How much can all this save? Our combined proposals make them nearly as trade-able as goods, so trade in health services can drop US prices to levels in Germany or the Netherlands that (like us) don't have a single payer system. Such price drops should cause our expenditures as percent of GDP to decline the same way. For the US it was 17.9% in 2010 and presently rising to 19.6% of GDP per CMS projections of health expenses (2011-2021), as compared to the German and Dutch 12% in 2010, and about 14% by 2021.

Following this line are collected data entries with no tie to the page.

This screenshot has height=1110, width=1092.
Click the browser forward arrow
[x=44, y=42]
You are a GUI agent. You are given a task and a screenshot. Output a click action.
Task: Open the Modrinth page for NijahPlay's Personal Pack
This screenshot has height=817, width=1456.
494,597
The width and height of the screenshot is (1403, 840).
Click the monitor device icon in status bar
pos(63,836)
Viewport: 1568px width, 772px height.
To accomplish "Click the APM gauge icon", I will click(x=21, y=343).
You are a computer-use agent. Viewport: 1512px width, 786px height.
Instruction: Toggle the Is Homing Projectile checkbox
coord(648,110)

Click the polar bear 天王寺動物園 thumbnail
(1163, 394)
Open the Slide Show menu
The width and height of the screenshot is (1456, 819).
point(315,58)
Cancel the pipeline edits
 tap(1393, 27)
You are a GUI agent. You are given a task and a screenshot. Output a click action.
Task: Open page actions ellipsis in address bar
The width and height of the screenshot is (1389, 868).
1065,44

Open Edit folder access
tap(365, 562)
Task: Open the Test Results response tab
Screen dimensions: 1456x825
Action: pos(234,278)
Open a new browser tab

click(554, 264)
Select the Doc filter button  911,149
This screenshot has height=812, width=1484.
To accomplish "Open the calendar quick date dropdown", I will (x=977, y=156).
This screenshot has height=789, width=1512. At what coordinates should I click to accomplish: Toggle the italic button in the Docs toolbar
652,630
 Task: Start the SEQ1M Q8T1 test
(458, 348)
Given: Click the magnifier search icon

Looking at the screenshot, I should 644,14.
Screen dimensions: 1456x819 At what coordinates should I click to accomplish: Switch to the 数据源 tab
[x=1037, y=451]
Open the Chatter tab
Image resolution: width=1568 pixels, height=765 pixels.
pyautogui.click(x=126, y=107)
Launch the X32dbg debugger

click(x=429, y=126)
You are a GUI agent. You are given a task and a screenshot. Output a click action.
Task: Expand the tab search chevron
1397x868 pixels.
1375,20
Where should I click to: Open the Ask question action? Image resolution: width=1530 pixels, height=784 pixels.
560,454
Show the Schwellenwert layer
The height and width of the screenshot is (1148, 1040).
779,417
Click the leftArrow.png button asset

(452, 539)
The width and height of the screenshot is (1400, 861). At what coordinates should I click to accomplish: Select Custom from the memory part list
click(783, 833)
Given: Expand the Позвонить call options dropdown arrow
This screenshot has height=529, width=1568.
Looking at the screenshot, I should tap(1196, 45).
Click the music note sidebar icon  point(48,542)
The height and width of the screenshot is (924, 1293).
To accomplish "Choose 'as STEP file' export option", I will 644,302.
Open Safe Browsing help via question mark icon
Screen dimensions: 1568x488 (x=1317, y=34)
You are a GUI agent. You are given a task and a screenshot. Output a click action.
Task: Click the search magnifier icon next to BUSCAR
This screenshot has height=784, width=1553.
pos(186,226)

The impact of actually reversing our rising trend and instead lowering expenditures from the projected 19.6% to say 15% of GDP by 2021, will be monumental. It will mean our total national health expenditure of $2.59 trillion in 2010 rises to $3.66 trillion in 2021 instead of the projected $4.78 trillion, and per capita expenditure of 8,402 in 2010 rises to $10,790 in 2021 instead of to $14,100. Since CMS projects that half of the total expenditure is met by public funds (with two thirds of that from the federal budget) this would mean annual taxpayer savings of $560B in 2021 of which $370B are in the federal budget. This should please Democrats and Republicans alike as it goes a long way to let us to keep entitlements and development programs while not raising taxes or the deficit.
What then stands in the way of such trade? It's the special interests in the health industry of course, in particular the providers who have influence in both parties though more so among the Republicans. But countervailing pressures to balance budgets without raising taxes may (finally) give the impetus for change, even if it is after election season. Obama has been opportunistically attacking Romney on outsourcing during his time at Bain. So both candidate may find it difficult to appear open to a new form of trade regardless of its merits. Fortunately, November is not far away, and after that embracing trade by whoever wins is the best way to progress from widening the blanket of care through insurance to solving the even bigger problem of affording it.